In 1996, Mitt Romney was so passionately opposed to the flat tax that he took out an ad in the Boston Globe to criticize Steve Forbes’ flat tax proposal. “The Forbes tax isn’t a flat tax at all — it’s a tax cut for fat cats!” Romney, labeling himself a “concerned citizen,” wrote.
Looking at Romney’s record for the Presidential White Paper series, the Club for Growth noted Romney’s opposition to the flat tax specifically:
His strident opposition to the flat tax is most curious and difficult to explain since Romney wasn’t a political candidate at the time. In 1996, he ran a series of newspaper ads in Boston, New Hampshire, and Iowa denouncing the 17% flat tax proposed by then presidential candidate Steve Forbes as a “tax cut for fat cats.” In 2007, Romney continued to oppose the flat tax with harsh language, calling the tax “unfair.”
But in Plymouth, N.H., today, Romney made a statement that suggested he might be changing his position. “The proposals that I’ll be putting out this fall will talk about bringing our tax rates down, both at the corporate level and the individual level, simplifying the tax codes, perhaps with fewer brackets. The idea of one bracket alone would be even better in some respects,” Romney said.

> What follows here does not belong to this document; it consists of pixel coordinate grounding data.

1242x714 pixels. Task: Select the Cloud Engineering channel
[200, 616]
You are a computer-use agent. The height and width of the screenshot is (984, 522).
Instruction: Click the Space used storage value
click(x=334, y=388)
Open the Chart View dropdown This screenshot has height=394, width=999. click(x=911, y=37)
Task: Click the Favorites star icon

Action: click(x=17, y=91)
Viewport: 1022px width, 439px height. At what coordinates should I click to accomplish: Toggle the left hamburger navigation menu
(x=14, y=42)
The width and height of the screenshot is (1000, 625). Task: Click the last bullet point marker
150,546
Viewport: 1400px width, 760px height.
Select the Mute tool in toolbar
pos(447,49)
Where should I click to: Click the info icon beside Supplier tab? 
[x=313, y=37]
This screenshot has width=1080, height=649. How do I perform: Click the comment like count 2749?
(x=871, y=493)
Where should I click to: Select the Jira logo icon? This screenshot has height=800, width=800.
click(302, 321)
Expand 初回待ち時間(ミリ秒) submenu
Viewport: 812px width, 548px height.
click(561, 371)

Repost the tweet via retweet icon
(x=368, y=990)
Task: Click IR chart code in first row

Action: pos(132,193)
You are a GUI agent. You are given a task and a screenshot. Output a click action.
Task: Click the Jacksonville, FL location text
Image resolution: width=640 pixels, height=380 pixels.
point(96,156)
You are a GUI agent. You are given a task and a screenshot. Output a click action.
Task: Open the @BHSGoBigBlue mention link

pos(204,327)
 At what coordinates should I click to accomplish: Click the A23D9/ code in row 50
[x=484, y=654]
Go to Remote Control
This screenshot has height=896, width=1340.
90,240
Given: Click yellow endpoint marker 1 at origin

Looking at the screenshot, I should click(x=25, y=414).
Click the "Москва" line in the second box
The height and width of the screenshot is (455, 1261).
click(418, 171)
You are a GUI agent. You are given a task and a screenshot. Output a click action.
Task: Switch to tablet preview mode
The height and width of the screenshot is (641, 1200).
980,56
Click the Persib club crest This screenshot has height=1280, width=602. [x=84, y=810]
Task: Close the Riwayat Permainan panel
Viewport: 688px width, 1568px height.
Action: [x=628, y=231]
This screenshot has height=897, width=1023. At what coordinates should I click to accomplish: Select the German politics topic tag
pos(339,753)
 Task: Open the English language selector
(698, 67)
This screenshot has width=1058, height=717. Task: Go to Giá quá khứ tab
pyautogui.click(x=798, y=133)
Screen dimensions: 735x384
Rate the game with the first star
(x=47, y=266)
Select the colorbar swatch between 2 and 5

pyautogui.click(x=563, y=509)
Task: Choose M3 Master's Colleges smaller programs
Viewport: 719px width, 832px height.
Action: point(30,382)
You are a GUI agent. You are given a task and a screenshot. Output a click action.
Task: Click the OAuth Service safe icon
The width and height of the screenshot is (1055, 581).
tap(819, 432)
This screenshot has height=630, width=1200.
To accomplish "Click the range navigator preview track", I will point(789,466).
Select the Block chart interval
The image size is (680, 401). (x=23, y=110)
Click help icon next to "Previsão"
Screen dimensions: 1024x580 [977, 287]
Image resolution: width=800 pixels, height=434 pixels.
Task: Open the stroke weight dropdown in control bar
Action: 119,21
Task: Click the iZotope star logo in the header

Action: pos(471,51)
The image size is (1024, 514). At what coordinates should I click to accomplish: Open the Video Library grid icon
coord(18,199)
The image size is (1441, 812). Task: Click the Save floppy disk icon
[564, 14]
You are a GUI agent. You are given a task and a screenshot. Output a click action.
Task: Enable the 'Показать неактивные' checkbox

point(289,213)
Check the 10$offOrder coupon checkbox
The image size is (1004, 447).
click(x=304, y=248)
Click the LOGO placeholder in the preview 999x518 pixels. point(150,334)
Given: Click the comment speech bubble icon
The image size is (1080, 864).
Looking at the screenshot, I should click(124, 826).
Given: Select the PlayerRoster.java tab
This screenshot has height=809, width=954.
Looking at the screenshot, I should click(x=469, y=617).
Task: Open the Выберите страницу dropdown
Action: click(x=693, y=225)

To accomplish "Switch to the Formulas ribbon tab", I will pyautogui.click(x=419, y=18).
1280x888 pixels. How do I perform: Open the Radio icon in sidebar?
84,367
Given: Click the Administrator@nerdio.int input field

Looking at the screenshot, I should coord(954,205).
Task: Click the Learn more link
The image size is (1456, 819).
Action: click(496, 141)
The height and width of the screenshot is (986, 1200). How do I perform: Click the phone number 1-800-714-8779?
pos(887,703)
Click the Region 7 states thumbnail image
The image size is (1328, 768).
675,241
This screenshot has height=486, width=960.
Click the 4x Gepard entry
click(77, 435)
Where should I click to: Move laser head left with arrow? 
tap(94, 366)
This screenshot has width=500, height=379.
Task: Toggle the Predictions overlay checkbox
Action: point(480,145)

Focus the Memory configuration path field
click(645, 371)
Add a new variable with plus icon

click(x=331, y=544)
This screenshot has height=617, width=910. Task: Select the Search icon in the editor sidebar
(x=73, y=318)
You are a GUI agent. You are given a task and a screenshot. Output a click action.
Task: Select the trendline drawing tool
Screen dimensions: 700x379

He went on to stress that he didn’t want to provide tax cuts to the rich (which seems to have been his main concern about a flat tax back in the day), but it’s hard to see how “the idea of one bracket alone” is anything other than a flat tax. Video:
Among the other candidates, Jon Huntsman implemented a flat tax of 5 percent in Utah, Newt Gingrich has expressed support for a near-flat or an optional flat tax in the past, and Michele Bachmann is at least open to a flat tax.